• **TASK DESCRIPTION**
Without carrying over a single picture, write out the records below exactly.

• **DATASET EXTRACT**
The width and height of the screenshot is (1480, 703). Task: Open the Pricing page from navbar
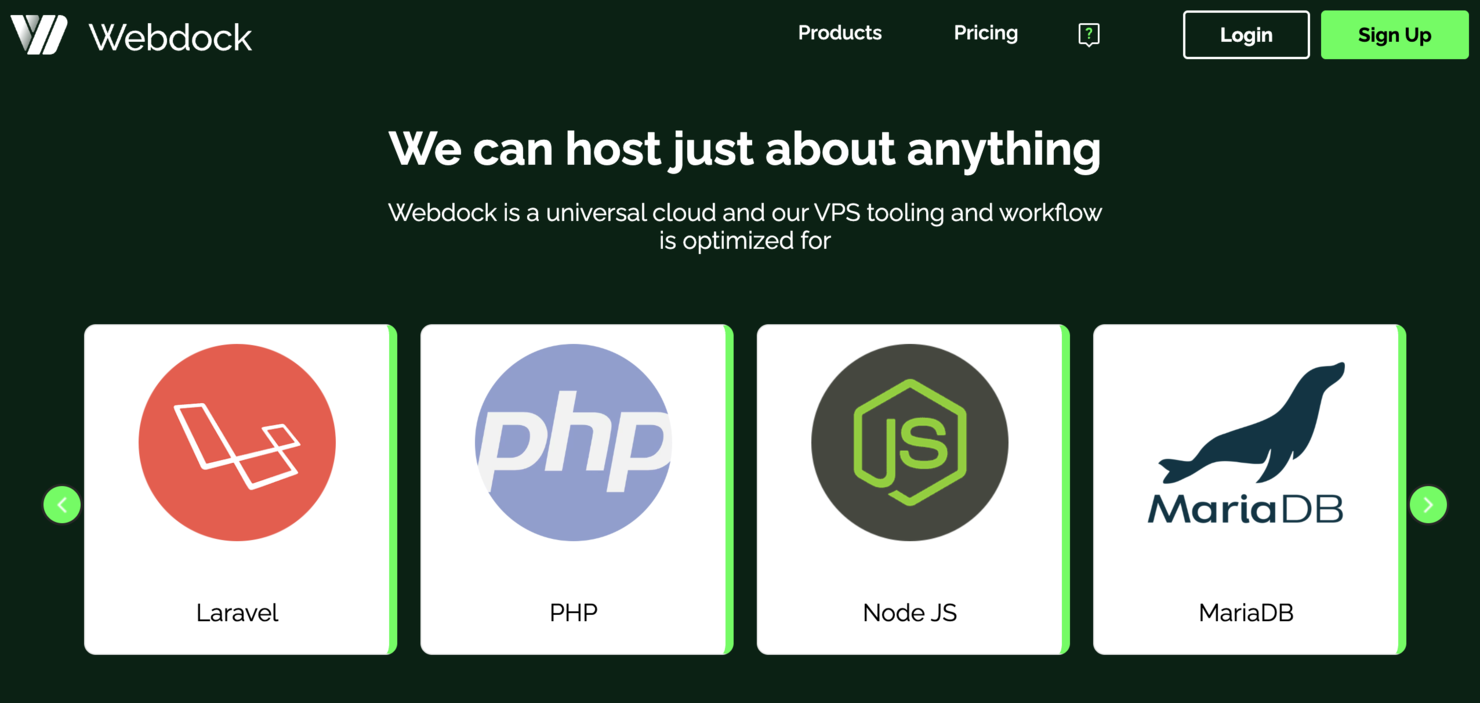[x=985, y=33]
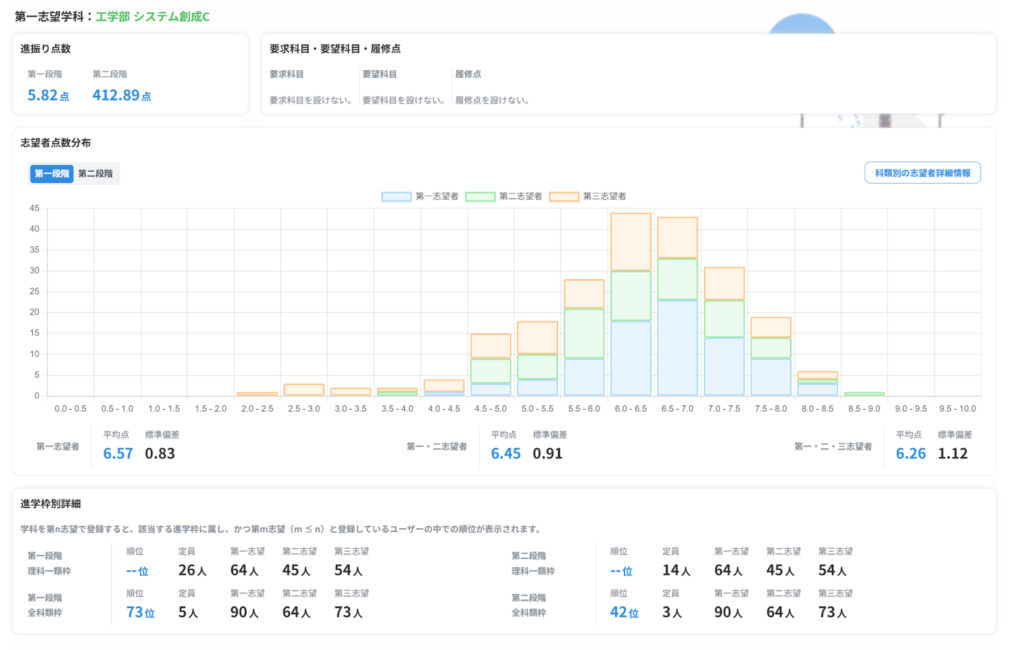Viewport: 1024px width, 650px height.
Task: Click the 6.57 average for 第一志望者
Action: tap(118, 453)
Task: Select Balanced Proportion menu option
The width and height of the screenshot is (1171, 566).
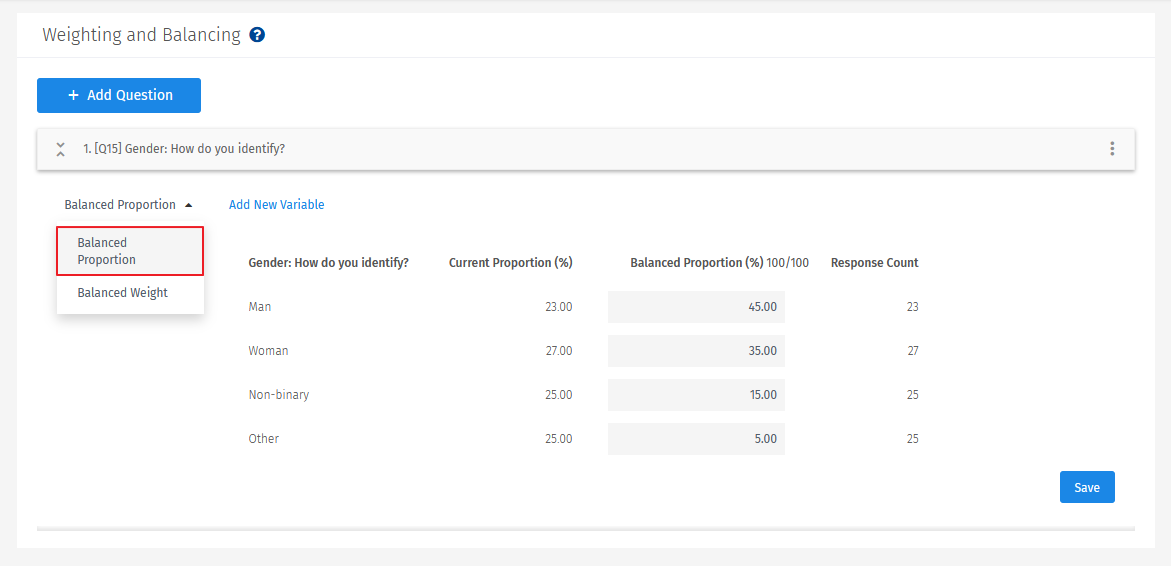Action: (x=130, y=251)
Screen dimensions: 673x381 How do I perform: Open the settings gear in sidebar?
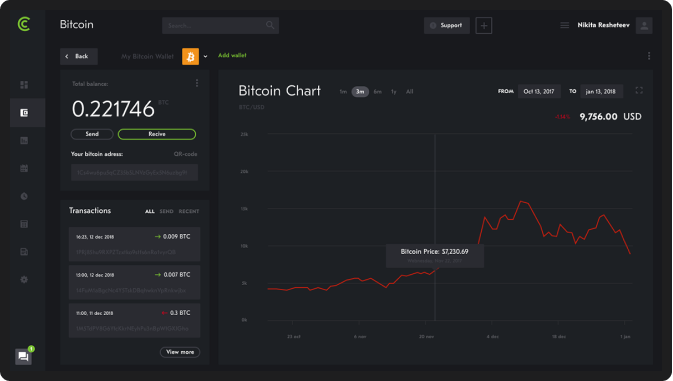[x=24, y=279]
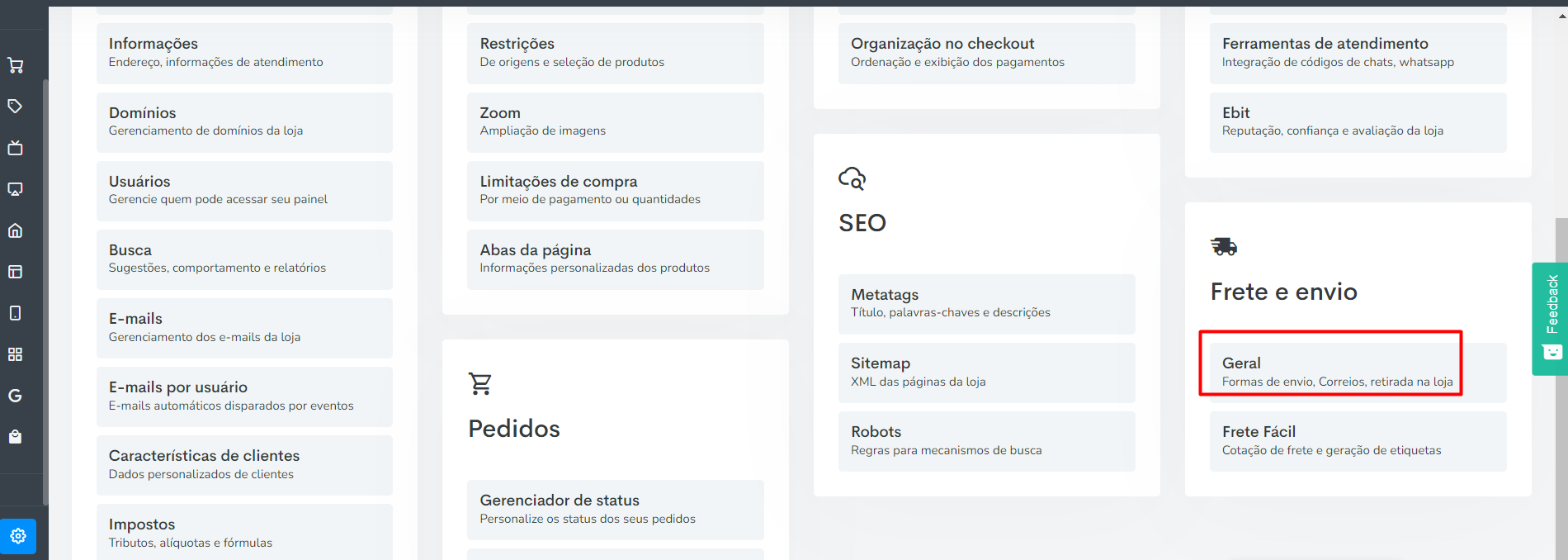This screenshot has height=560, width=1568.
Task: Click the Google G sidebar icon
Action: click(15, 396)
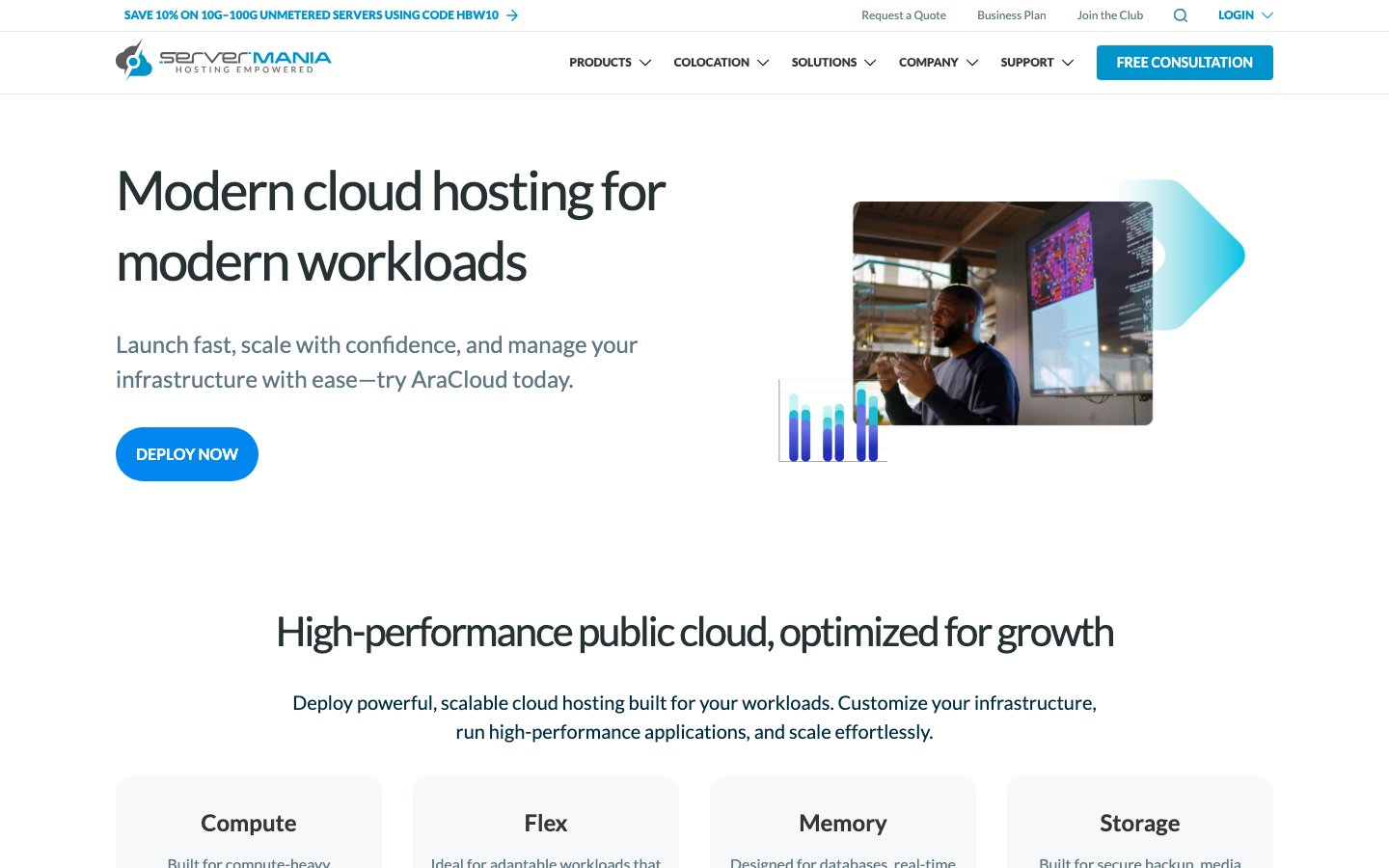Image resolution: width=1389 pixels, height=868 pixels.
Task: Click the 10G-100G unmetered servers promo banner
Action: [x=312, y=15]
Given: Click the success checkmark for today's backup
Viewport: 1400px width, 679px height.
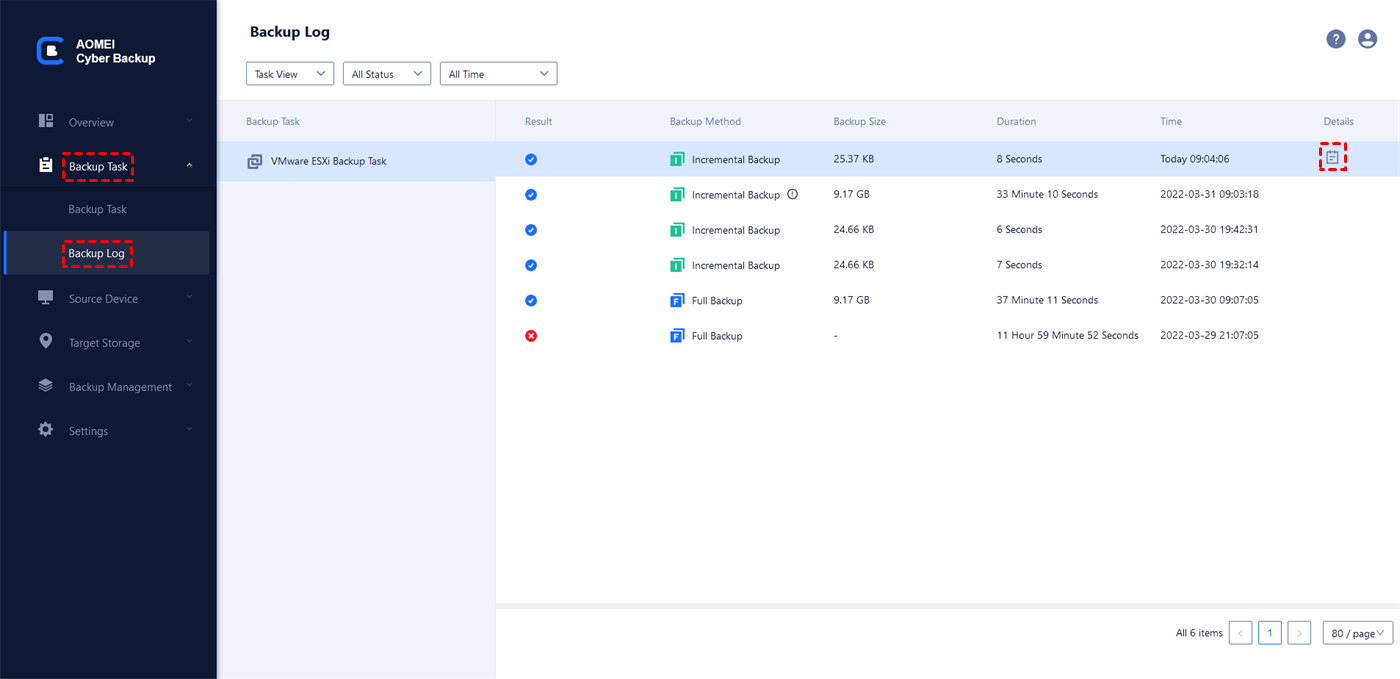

• **EXERCISE SOLUTION**
The width and height of the screenshot is (1480, 703). Task: Open the Pricing page from navbar
[x=985, y=33]
Viewport: 1024px width, 650px height.
Task: Click the 6.57 average for 第一志望者
Action: tap(118, 453)
Task: Select Balanced Proportion menu option
The width and height of the screenshot is (1171, 566).
Action: (x=130, y=251)
Screen dimensions: 673x381 How do I perform: Open the settings gear in sidebar?
[x=24, y=279]
This screenshot has height=560, width=1568.
Task: Click the Google G sidebar icon
Action: click(15, 396)
Image resolution: width=1389 pixels, height=868 pixels.
Task: Click the 10G-100G unmetered servers promo banner
Action: [x=312, y=15]
Given: Click the success checkmark for today's backup
Viewport: 1400px width, 679px height.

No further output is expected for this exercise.